O Estado de S. Paulo
Na crise entre poderes, todos sobrevivem. Em tiroteios reais, quantos mais vão morrer?
O nosso Brasil, tão varonil, vive duas
guerras simultâneas. Uma, política, cheia de malícia, de Senado e Câmara contra
o Supremo, Senado contra a Câmara, o Executivo fugindo das balas perdidas.
Outra, sangrenta, que atinge crianças, famílias inteiras e médicos tomando cerveja na praia do Rio de Janeiro.
Na de Brasília, é “tudo junto, tudo
misturado”, como diz um ministro do Supremo. No Congresso, uns reagem à
condenação dos terroristas do 8/1, outros às pautas liberais e quem manda se
aproveita para atrair todos eles. Detalhe: os dois projetos contra o Supremo
foram aprovados rapidinho, mesmo o Senado todo sabendo que ambos vão parar no
próprio Supremo e, portanto, não vão dar em nada. Ou seja, foi birra, recado.
A Comissão de Constituição e Justiça (CCJ) aprovou em 42 segundos (42 segundos!) uma PEC que altera o regimento interno do Supremo sobre decisões monocráticas e pedidos de vista – já modificados, aliás, pela própria corte. Pode fazer sentido no mérito, mas é só implicância. Se for até o fim, é claro que vai ser julgado inconstitucional na corte, pela cláusula pétrea da independência dos poderes. Ponto.
O marco temporal das reservas indígenas foi
votado no Senado dias depois do julgamento contrário no STF. Numa tarde, passou
pela comissão, ganhou urgência e foi aprovado no plenário. O Supremo foi para
um lado, o Senado, para outro. Se o presidente Lula sancionar o projeto do
Congresso, o Supremo também vai derrubar. Ponto.
E vem por aí o projeto que dá poder ao
Legislativo para derrubar decisões não unânimes de uma corte onde qualquer
unanimidade é impossível com o ministro Nunes Marques. Curioso é o presidente
do Senado, Rodrigo Pacheco, liderar a rebelião contra o Supremo. Por estar
isolado em Minas? Sob o cabresto do senador Davi Alcolumbre? Por ter sido
preterido para a corte?
O novo presidente do STF, Luís Roberto
Barroso, é da paz, mas “quando dois não querem, dois não brigam” e quando ninguém
quer a paz, não há paz. Pacheco, Alcolumbre, Arthur Lira e Centrão usam a pauta
liberal do Supremo para conservadores e a extrema direita do Congresso.

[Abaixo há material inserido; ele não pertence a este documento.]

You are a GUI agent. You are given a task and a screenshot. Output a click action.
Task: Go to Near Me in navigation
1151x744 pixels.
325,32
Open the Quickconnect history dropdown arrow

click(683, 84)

Lembrando que o Brasil é, majoritariamente, contra a descriminalização do
aborto e do porte de pequenas quantidades de maconha, por exemplo.
O que o Brasil não aguenta mais são episódios
como o assassinato dos médicos no Rio, que remete ao de Marielle e Anderson, e
a chacina contra uma família de ciganos na Bahia, campeã em mortes criminosas.
E o pacote contra o crime do ministro da Justiça, Flávio Dino, foi feito às
pressas, para inglês ver. Assim, Congresso e governo federal, com
projetos e planos que não dão em nada, agem como “a montanha que pariu um
rato”. Na crise entre poderes, todos sobrevivem. Em tiroteios reais, quantos
mais vão morrer?
''Por engano,vingança ou cortesia,tava lá morto e posto um desgarrado,onze tiros fizeram a avaria e o morto já tava conformado''... Fátima Guedes.